Levanta uma questão interessante: se o aborto for tornado legal, será que as mulheres ficam mais sujeitas a pressões para abortar, nomeadamente do patrão, do namorado ou da família?
Isto seria aborto e não IVG, não é?
Fernando,
Não sei se ficam mais sujeitas ou não, mas o que me parece é que será mais fácil acontecer numa situação de clandestinidade em que ninguém é responsável pelo acontece.
A expressão IVG faz a distinção entre a escolha da mulher (que afinal é o que mais importa para o "sim") e os casos de aborto forçado que o Fernando referiu.

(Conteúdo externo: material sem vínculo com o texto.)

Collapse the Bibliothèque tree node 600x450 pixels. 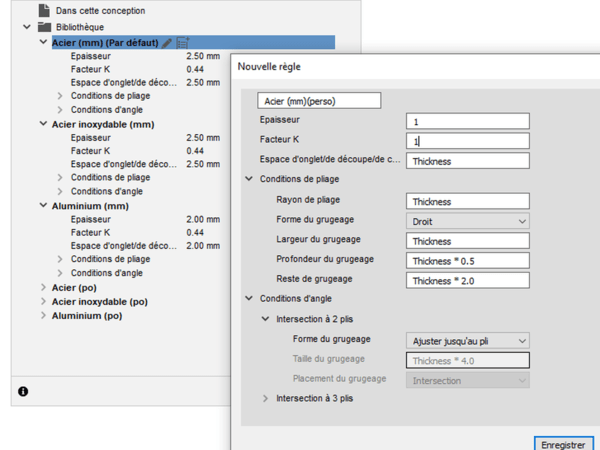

Ainda há o aborto espontâneo que acontece às mulheres que querem ter os seus filhos mas por algum problema de saúde acabam por abortar.
Devo confessar que me faz confusão a sigla IVG. Se estão tão convictos do que defendem, porque razão usam um eufemismo para o definir?
Só falo por mim. Uso a expressão IVG porque, como disse, defendo a interrupção voluntária da gravidez e rejeito qualquer tipo de imposição sobre a mulher. Se os conceitos são diferentes (IVG é um caso particular de aborto) faz sentido distinguí-los.
E se esta lei for aprovada, acha que só serão feitas IVG's? Não serão feitos abortos?
Acho que não, mas não é isso que vou votar para ser despenalizado. Acredito também que a despenalização contribui para que esses casos diminuam.